May Day

Celebrate Beltane and International Workers Day

by

Fifth Estate # 345, Winter, 1995

Black and white line drawing shows a smiling young man and woman meeting and greeting. Caption reads I.W.W., May Day, Celebrate Beltane and International Workers' DayBeltane is the high festival of Spring. Its origins are ancient Celt. In the old times, people celebrated the end of Winter and the turning of the Wheel to the greening of the land with dancing, feasting and lovemaking. They wove the Maypole, decorated themselves with garlands of flowers, looking forward to a new season of growth and abundance. In America, May 1st officially became Law Day to separate it from international May Day celebrations associated with communist nations and radical labor movements. U.S. Labor Day was established almost half a year away and is the occasion for civic, not labor, festivities.
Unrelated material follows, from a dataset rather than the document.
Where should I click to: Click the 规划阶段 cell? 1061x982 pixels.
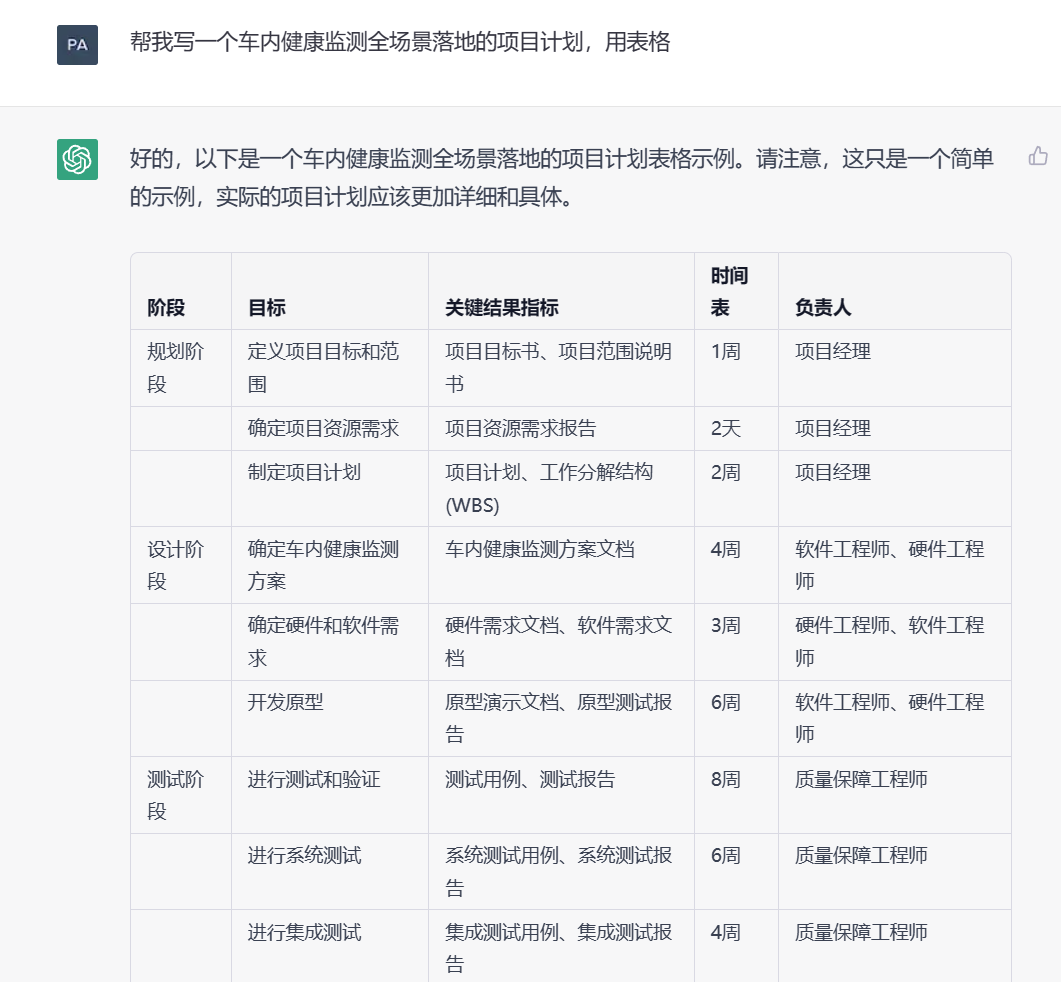coord(175,367)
May Day as International Labor Day began in the U.S. to commemorate the May 1, 1886 nation-wide strikes for the then radical demand of an eight hour work day. In Chicago, the police opened fire on strikers, killing six. At a demonstration to protest the slayings, a bomb exploded in the midst of the police, killing eight of them.

In the hysteria that followed, eight anarchist labor organizers were indicted and convicted for conspiracy to murder. Albert Parsons, August Spies, George Engel and Adolph Fischer were hanged by the state of Illinois. In 1889, workers from various countries met in Paris and designated May 1st as an international day of support for labor and to commemorate the four martyrs.

We add to the 19th century slogan of Workers of the World, Unite!, the even more revolutionary call of Workers of the World, Relax! So, if you are sick of work, call in sick; take the day off to remember our fellow workers who have fallen in struggle and to revolt against wage slavery.